Plutôt que de réorienter ses capacités militaires contre l’extension du virus (comme cela se fait dans la plupart des pays), la dictature wahhabite – avec la bénédiction d’Allah et de la Maison Blanche – renforce, au contraire, ses offensives meurtrières à l’encontre des populations civiles du Yémen. Pionniers en la matière, les mêmes responsables s’étaient réjouis d’une pandémie de choléra qui ravage ce même pays depuis un an et demi, s’efforçant de « canaliser » le mal vers les « régions ennemies ».

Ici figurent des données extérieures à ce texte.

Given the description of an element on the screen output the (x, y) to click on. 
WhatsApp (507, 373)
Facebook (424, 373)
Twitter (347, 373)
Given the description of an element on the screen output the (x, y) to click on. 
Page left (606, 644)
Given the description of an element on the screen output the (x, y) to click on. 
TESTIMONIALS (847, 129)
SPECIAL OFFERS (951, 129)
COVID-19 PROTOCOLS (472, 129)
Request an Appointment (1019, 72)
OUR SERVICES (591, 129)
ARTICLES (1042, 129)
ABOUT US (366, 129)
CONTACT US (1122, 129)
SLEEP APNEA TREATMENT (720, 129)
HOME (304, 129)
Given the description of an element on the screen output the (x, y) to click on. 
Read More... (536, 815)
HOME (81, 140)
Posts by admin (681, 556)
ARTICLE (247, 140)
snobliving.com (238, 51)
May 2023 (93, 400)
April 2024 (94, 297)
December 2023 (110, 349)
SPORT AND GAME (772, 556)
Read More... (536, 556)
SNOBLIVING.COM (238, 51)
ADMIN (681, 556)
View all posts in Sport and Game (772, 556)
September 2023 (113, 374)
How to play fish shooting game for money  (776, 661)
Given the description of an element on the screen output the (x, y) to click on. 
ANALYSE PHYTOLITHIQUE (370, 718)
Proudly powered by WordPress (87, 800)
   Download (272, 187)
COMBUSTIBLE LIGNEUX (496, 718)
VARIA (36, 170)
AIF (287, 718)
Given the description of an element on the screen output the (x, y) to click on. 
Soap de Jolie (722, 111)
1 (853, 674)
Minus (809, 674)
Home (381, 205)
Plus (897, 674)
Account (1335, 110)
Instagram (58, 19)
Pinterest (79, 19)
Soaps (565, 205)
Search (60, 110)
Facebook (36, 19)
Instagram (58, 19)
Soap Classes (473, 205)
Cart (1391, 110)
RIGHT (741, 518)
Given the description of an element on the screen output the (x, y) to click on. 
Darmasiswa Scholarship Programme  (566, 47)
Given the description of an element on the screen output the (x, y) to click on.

On pourrait tout aussi bien insister sur les effets contaminants du maintien des sanctions et de l’embargo à destination de Cuba (qui ne menace plus personne depuis longtemps) et d’un Venezuela exsangue qu’il faudrait aider aussi, plutôt que punir pour faire main basse sur son pétrole!
GOUVERNANCE MONDIALE
OU COOPERATION INTERNATIONALE ?
Face à ces effets aggravants de la pandémie sur les crises internationales en cours, que faire ou plutôt comment imaginer l’après ? Vaste point d’interrogation… Une fois de plus l’Union européenne aura démontré son incapacité à peser sur le réel et ses défis les plus urgents. D’autres organisations régionales comme l’Union africaine ou la Ligue arabe n’ont guère été plus brillantes, restant aux abonnés absents.
Reste l’Organisation des nations unies, cette bonne vieille ONU et ses agences spécialisées (OMS, HCR, PNUD, etc.) sans lesquelles le monde actuel serait encore plus mal en point qu’il n’est aujourd’hui.
Sachant d’ores et déjà que plus rien ne sera comme avant, c’est-à-dire qu’une fois sorti de cette pandémie du Covid-19, pourraient survenir d’autres menaces de Covid-20, 21, 22, 23 jusqu’à l’infini – les spécialistes estimant qu’on doit s’attendre à une pandémie de type viral tous les cinq ans -comment envisager la défense, sinon la riposte, en tout cas l’organisation, voire la régulation du nouveau monde ?
(1) Marshall McLuhan : The Medium is the Massage : An Inventory of Effects, Bantam Books, New York, 1967.